Par ailleurs, Khadija Arouhal  a révélé dans sa question écrite que la sage gestion de l’État marocain de la question amazighe a abouti à sa constitutionnalisation de la langue amazighe, l’approbation parlementaire de la loi organique  relative aux étapes de la mise en œuvre  du caractère officiel de la langue amazighe, ainsi que ainsi que la loi organique  relative au Conseil national des langues et de la culture marocaines, ainsi que  l’annonce du Roi Mohammed VI officialisant la célébration annuelle du nouvel an amazigh. «Ce sont autant d’acquis dont nous sommes fiers. », a-t-elle précisé.

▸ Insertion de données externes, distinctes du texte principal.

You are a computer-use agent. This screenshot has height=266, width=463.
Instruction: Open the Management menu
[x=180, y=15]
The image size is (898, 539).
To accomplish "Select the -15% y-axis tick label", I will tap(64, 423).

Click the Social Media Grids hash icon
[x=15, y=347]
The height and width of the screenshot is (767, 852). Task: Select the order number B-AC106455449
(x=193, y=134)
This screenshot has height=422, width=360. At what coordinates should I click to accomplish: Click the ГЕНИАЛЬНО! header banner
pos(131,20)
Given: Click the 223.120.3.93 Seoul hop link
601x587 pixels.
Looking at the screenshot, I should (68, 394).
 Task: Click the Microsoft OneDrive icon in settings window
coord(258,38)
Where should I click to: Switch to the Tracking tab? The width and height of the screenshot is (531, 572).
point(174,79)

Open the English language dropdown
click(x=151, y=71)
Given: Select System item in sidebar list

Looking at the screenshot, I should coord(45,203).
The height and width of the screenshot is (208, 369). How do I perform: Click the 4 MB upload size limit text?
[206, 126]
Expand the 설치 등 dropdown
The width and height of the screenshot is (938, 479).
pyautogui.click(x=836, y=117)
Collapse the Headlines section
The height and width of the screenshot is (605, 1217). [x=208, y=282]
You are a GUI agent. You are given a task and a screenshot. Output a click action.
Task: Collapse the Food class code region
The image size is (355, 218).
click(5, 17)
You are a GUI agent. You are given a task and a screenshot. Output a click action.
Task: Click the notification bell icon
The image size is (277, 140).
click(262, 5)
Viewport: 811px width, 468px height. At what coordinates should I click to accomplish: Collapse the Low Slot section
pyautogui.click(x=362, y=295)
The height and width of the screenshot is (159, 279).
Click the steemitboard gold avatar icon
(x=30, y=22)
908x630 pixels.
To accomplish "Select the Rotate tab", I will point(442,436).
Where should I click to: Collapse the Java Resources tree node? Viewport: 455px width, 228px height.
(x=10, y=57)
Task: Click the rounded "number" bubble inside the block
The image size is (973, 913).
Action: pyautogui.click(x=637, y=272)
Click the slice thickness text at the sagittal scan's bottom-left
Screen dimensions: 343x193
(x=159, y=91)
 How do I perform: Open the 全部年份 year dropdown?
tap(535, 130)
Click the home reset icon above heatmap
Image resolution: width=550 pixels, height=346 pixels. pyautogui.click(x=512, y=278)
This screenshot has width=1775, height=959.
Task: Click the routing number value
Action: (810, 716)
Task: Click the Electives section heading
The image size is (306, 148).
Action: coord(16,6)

Or, la députée a considéré l’annonce de ce concours comme ‘’une violation inacceptable de l’engagement constitutionnel clair et explicite envers l’amazighe, et une tentative de rejeter les acquis positifs réalisés dans ce domaine depuis de nombreuses années.’’

Une erreur matérielle…

Dans un communiqué de presse rendu public, le ministère de l’Enseignement supérieur, de la recherche scientifique et de l’innovation a sorti de son silence en reconnaissant qu’il s’agit bel et bien d’une  “erreur matérielle” ayant figuré dans l’annonce du concours d’accès à l’École Supérieure Roi Fahd de Traduction de Tanger (ESRFT) au titre de l’année académique (2024-2025). Cette soi-disant erreur “est involontaire et a été rectifiée.”, a révélé la même source. Par ailleurs, le bureau du Syndicat national de l’enseignement supérieur et de la recherche au sein de l’école, a  révélé dans  un communiqué  que les enseignants ‘’n’ont rien à voir avec la version  qui a été envoyé à la présidence de l’université et au ministère, ni avec ce qui a été diffusé au public, sachant qu’ils ont toujours exigé qu’ils soient impliqués dans la préparation de ce projet afin d’éviter cette catastrophe».

En outre, certains acteurs ont considéré cette justification c’est-à-dire une ‘’erreur matérielle‘’ comme fuite en avant.  Il fallait alors aller chercher le coupable.